→ **Exercise brief**
Write out the data below in full. Keep it exact.

→ **Dataset excerpts**

• • • • •

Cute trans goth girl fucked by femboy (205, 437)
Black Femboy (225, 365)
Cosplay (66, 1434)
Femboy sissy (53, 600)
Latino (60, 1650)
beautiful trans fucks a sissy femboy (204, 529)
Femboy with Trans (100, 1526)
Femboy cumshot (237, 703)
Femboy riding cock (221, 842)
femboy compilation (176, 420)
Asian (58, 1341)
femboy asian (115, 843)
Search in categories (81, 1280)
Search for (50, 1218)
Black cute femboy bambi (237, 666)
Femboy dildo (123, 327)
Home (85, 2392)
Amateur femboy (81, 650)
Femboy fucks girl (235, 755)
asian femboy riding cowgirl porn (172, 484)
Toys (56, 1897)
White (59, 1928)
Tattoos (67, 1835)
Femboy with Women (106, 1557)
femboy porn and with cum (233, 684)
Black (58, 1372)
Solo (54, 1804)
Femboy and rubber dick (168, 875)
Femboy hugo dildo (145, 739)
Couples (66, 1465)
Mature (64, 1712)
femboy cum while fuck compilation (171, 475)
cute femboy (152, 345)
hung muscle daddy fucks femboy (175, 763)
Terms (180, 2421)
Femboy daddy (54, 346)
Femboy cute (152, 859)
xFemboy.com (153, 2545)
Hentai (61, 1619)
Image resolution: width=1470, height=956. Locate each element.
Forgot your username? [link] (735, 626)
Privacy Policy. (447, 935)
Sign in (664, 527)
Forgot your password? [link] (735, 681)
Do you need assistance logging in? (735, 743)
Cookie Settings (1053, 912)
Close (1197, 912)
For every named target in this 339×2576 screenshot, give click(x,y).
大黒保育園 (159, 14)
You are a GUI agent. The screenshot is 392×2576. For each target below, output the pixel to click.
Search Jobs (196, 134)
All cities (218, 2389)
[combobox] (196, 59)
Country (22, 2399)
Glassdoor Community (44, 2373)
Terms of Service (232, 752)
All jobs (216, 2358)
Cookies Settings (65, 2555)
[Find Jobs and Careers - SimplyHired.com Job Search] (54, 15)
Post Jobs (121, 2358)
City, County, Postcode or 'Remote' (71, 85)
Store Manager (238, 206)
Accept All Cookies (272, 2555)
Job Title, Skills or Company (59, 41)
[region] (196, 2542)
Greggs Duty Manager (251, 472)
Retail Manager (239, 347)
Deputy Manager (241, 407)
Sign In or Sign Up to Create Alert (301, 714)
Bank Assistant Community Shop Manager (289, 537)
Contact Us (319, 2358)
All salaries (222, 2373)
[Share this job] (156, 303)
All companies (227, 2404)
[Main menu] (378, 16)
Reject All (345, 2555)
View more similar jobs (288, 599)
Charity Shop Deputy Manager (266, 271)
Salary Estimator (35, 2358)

• • • • •

→ **Written answer**
Cute trans goth girl fucked by femboy (205, 437)
Black Femboy (225, 365)
Cosplay (66, 1434)
Femboy sissy (53, 600)
Latino (60, 1650)
beautiful trans fucks a sissy femboy (204, 529)
Femboy with Trans (100, 1526)
Femboy cumshot (237, 703)
Femboy riding cock (221, 842)
femboy compilation (176, 420)
Asian (58, 1341)
femboy asian (115, 843)
Search in categories (81, 1280)
Search for (50, 1218)
Black cute femboy bambi (237, 666)
Femboy dildo (123, 327)
Home (85, 2392)
Amateur femboy (81, 650)
Femboy fucks girl (235, 755)
asian femboy riding cowgirl porn (172, 484)
Toys (56, 1897)
White (59, 1928)
Tattoos (67, 1835)
Femboy with Women (106, 1557)
femboy porn and with cum (233, 684)
Black (58, 1372)
Solo (54, 1804)
Femboy and rubber dick (168, 875)
Femboy hugo dildo (145, 739)
Couples (66, 1465)
Mature (64, 1712)
femboy cum while fuck compilation (171, 475)
cute femboy (152, 345)
hung muscle daddy fucks femboy (175, 763)
Terms (180, 2421)
Femboy daddy (54, 346)
Femboy cute (152, 859)
xFemboy.com (153, 2545)
Hentai (61, 1619)
Image resolution: width=1470, height=956. Locate each element.
Forgot your username? [link] (735, 626)
Privacy Policy. (447, 935)
Sign in (664, 527)
Forgot your password? [link] (735, 681)
Do you need assistance logging in? (735, 743)
Cookie Settings (1053, 912)
Close (1197, 912)
For every named target in this 339×2576 screenshot, give click(x,y).
大黒保育園 (159, 14)
You are a GUI agent. The screenshot is 392×2576. For each target below, output the pixel to click.
Search Jobs (196, 134)
All cities (218, 2389)
[combobox] (196, 59)
Country (22, 2399)
Glassdoor Community (44, 2373)
Terms of Service (232, 752)
All jobs (216, 2358)
Cookies Settings (65, 2555)
[Find Jobs and Careers - SimplyHired.com Job Search] (54, 15)
Post Jobs (121, 2358)
City, County, Postcode or 'Remote' (71, 85)
Store Manager (238, 206)
Accept All Cookies (272, 2555)
Job Title, Skills or Company (59, 41)
[region] (196, 2542)
Greggs Duty Manager (251, 472)
Retail Manager (239, 347)
Deputy Manager (241, 407)
Sign In or Sign Up to Create Alert (301, 714)
Bank Assistant Community Shop Manager (289, 537)
Contact Us (319, 2358)
All salaries (222, 2373)
[Share this job] (156, 303)
All companies (227, 2404)
[Main menu] (378, 16)
Reject All (345, 2555)
View more similar jobs (288, 599)
Charity Shop Deputy Manager (266, 271)
Salary Estimator (35, 2358)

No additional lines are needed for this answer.